E qui un fatto singolare e stupendo si presenta, quello della santità e dell’indefettibilità della Chiesa e della rappresentanza di Cristo in essa, anche quando gli uomini di Chiesa sono personalmente manchevoli. La Chiesa di Pietro gode d’un’assistenza di Cristo e d’una presenza dello Spirito Santo, che non consentono la prevalenza delle forze del male (cfr. Matth. 16, 18); e la Chiesa intera non cessa d’essere amata da Cristo anche nei più gravi momenti della sua umana fragilità, e di possedere nell’esercizio delle sue funzioni pastorali una santità strumentale, sempre capace di generare santità e salvezza «per l’edificazione del Corpo di Cristo» (Eph. 4, 12).

Questa osservazione, che Ci condurrebbe allo studio delicato dell’azione del Signore nella sua Chiesa, Ci autorizza a fare a voi, diletti Figli e Figlie, una duplice raccomandazione. Procurate di conoscere bene la Chiesa, di conoscerla meglio; ecco la prima raccomandazione.

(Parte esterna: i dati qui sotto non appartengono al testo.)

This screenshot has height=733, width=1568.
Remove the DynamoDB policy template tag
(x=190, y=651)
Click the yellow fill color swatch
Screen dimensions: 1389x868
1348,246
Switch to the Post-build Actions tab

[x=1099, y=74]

Non vi contentate di impressioni superficiali, non giudicate la Chiesa soltanto dalla faccia umana e dalla veste esteriore, ch’essa presenta; conoscetela nella varietà, nella ricchezza, nella profondità dei suoi molteplici aspetti, nel mistero umano-divino del suo essere interiore, nella santità e nella necessità della sua missione salvatrice.

Ed in secondo luogo: i difetti, i mali della Chiesa, se pur li incontrate, non spengano, ma ancor più accendano il vostro amore per essa. Ripeteremo le parole di Gesù: «Beato chi non si sarà scandalizzato in me» (Matth. 11, 6), ma avrà dato alla Chiesa fedeltà, testimonianza, servizio tanto maggiori quanto più grandi sono i bisogni ch’essa manifesta. Con la Nostra Apostolica Benedizione.